NewsCovering Kentucky


Kentucky family loses three members to COVID-19

Posted at 8:29 AM, Dec 23, 2020
and last updated 2020-12-23 08:43:08-05

TAYLOR COUNTY, Ky. (LEX 18) — The holidays are a special time for families, and many have to decide whether to break traditions this year because of COVID-19.

After recently losing three family members to the virus, two Campbellsville sisters have a message for Kentuckians - don't risk your and your family's safety for the holiday.

Jessica Cheatham and Jama Allen say their family has always been close and have fond memories of going on vacation together.


“My grandma, she was really big into traveling, and that kind of just trickled down to my mom and then to others,” Cheatham said.

“We all have traveled so many times together. They were avid travelers,” Allen added.

Along with that love for travel, their parents Mark and Lisa shared a great love for each other. Those are memories they'll cherish after losing their parents and their grandfather to COVID-19 in the span of three weeks.

“It doesn't feel real at all. It feels like I'm just walking around in a dream,” said Cheatham.

Shortly after testing positive for the virus, their grandfather was hospitalized and found out he also had stage four leukemia. He died on Nov. 22. During that time, Mark tested positive and soon developed double pneumonia. He was taken to the hospital and not long after, Lisa was also hospitalized with COVID-19.

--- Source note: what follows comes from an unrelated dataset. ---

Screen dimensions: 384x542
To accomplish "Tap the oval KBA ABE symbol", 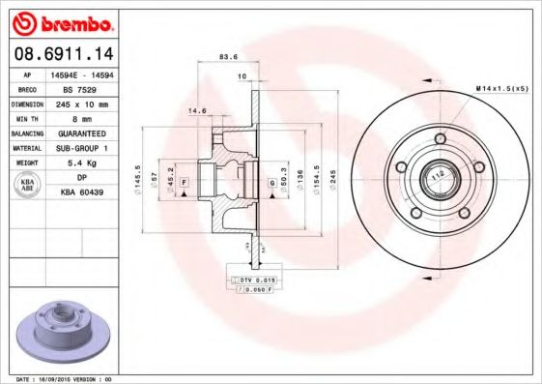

“The only time that my mom was allowed to see my dad in the hospital was right before he had passed,” said Allen. “It was one of the most heart-wrenching things I've had to watch through a glass door. I mean to watch my mom say goodbye to my dad.”


Lisa died just a few days after Mark passed away. The sisters say their parents constantly wore masks and gloves and only left the house for work, church or a grocery pickup.

“A lot of times, [mom] was watching the church service on her phone,” said Allen.

They are sharing their story to help people see how harmful the virus can be and how quickly a person's health can deteriorate in the hopes that people don't get too relaxed.

“I know that it is hard wearing a mask. I know everybody is fatigued,” said Allen. “I have customers who come in my store and they're like, 'Oh I'm young. I don't have any health conditions.' Well, that's great for you, but you may be packing a virus that can kill me. You're not wearing a mask for yourself. You're wearing it for somebody else.”

Allen also says trying to see her family members during their last days was challenging and the two want there to be more consistent policies when it comes to visitations during those moments in the hospital.

“There needs to be something more formal in place that allows us to help our loved ones that are in there,” said Cheatham.

Now they hope their story and message can help other loved ones.